## Directions
For the string "computer", work out how many lines of the data contain it and give that number with nothing added.

*** Opening of Records supplied ***

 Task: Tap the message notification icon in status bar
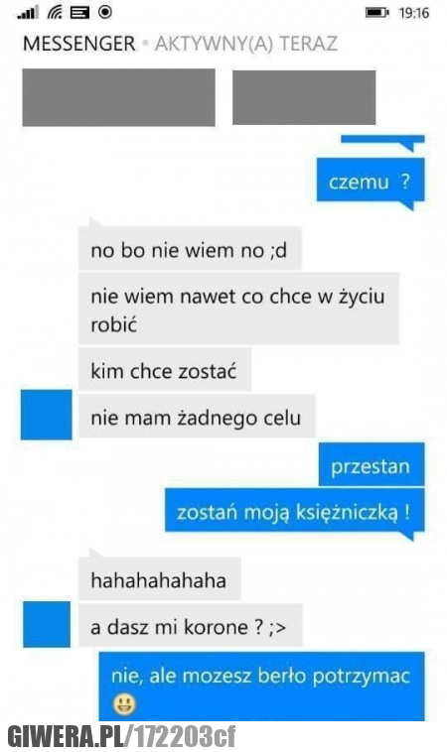[x=79, y=13]
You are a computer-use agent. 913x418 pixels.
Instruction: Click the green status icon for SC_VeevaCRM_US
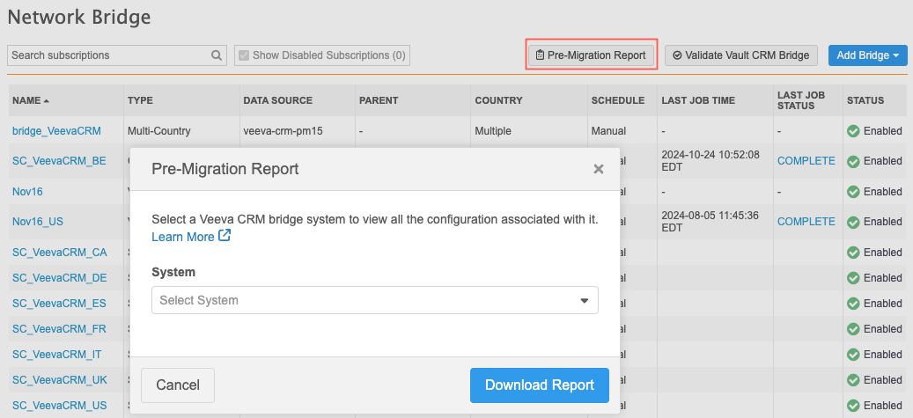coord(853,406)
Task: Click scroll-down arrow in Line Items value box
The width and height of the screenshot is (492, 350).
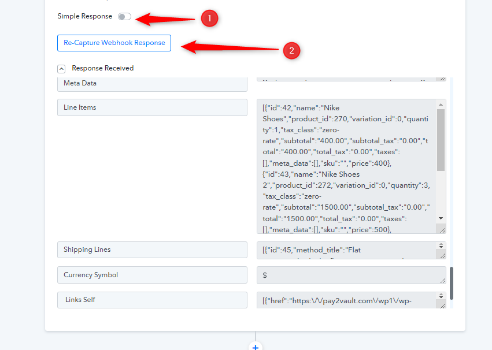Action: (441, 218)
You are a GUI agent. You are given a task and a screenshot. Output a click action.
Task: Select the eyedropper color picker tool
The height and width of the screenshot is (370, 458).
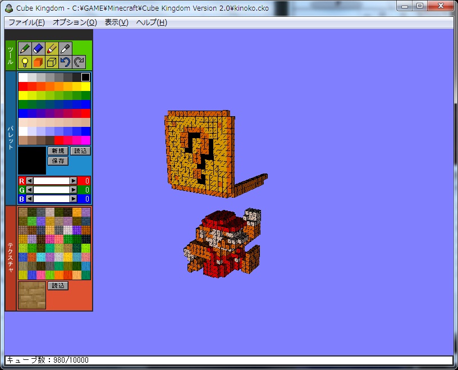click(x=66, y=48)
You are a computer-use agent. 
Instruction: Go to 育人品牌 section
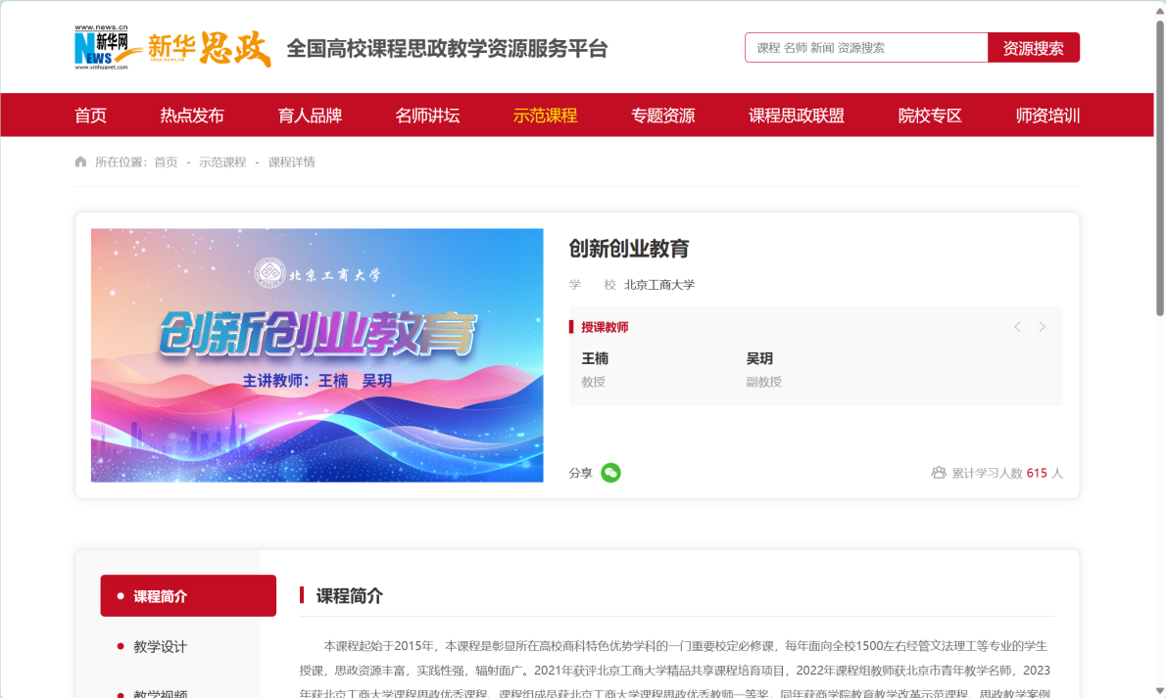tap(310, 116)
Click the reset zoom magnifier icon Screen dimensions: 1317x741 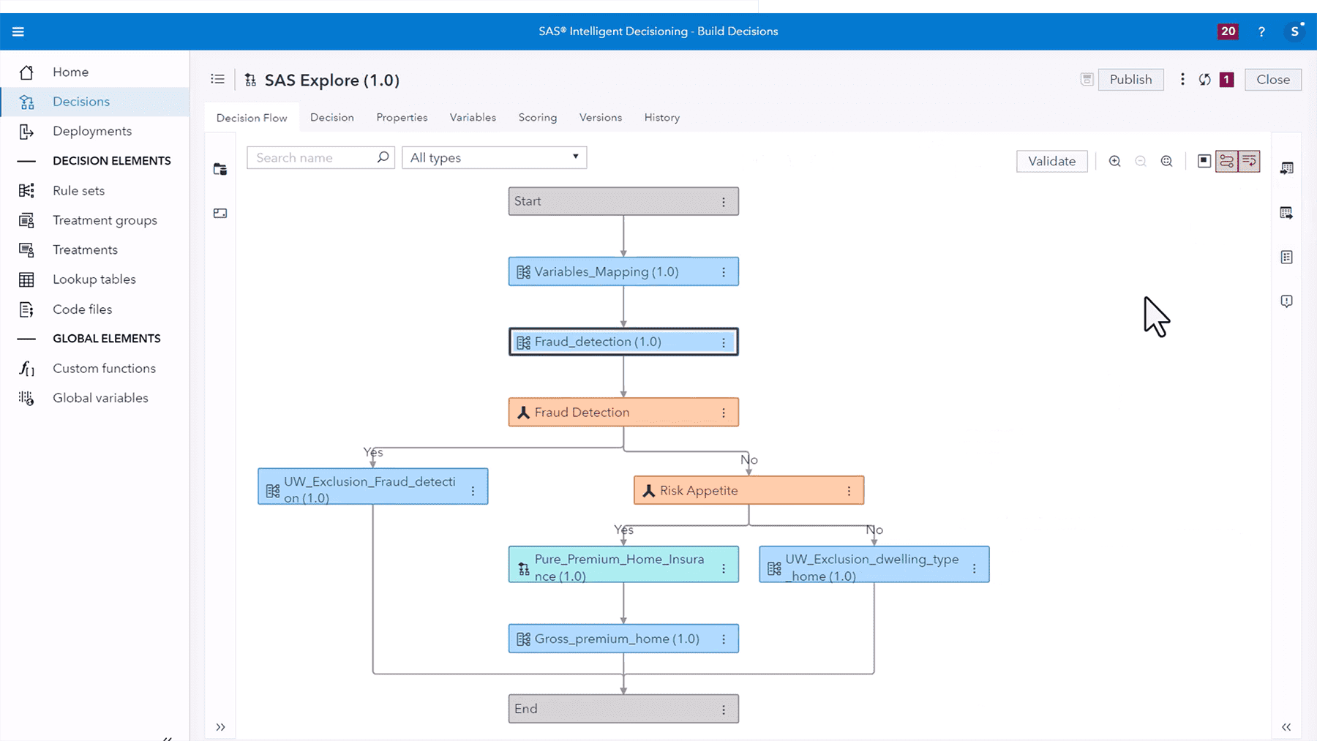click(1167, 161)
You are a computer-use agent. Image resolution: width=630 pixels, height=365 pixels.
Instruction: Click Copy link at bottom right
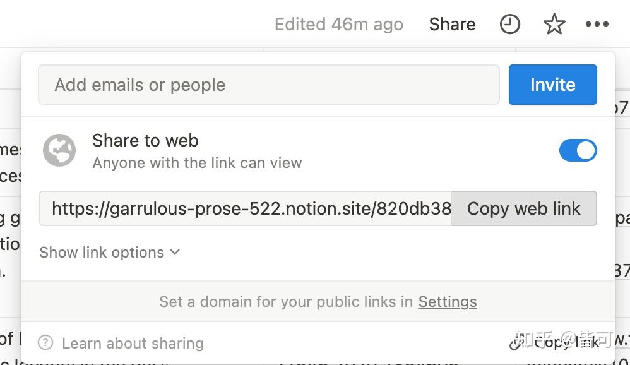[x=566, y=342]
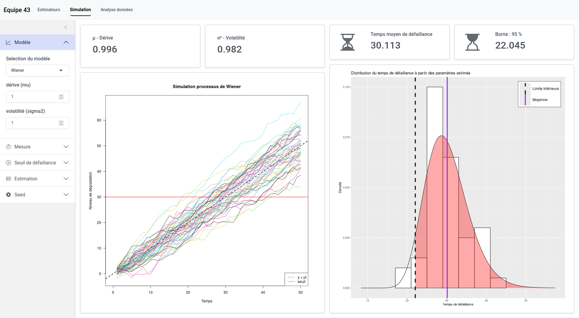The height and width of the screenshot is (318, 579).
Task: Click the Estimation panel icon
Action: [x=8, y=179]
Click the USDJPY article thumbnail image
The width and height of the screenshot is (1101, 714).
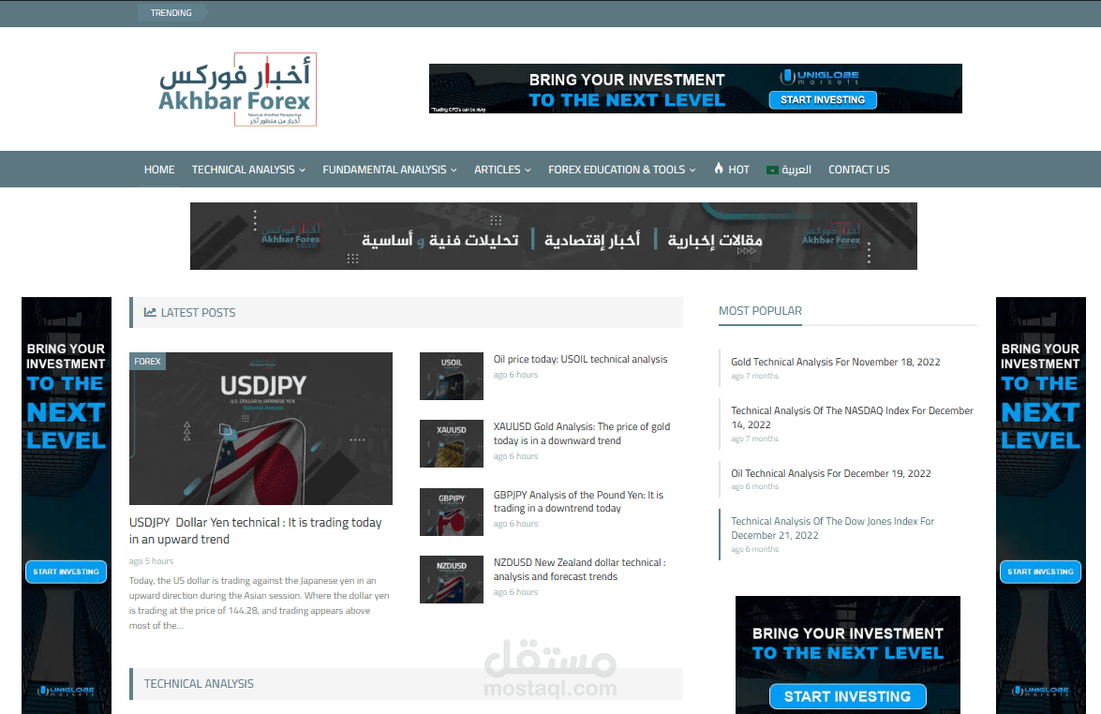[260, 428]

*** Close of Records supplied ***

## Result of the task
3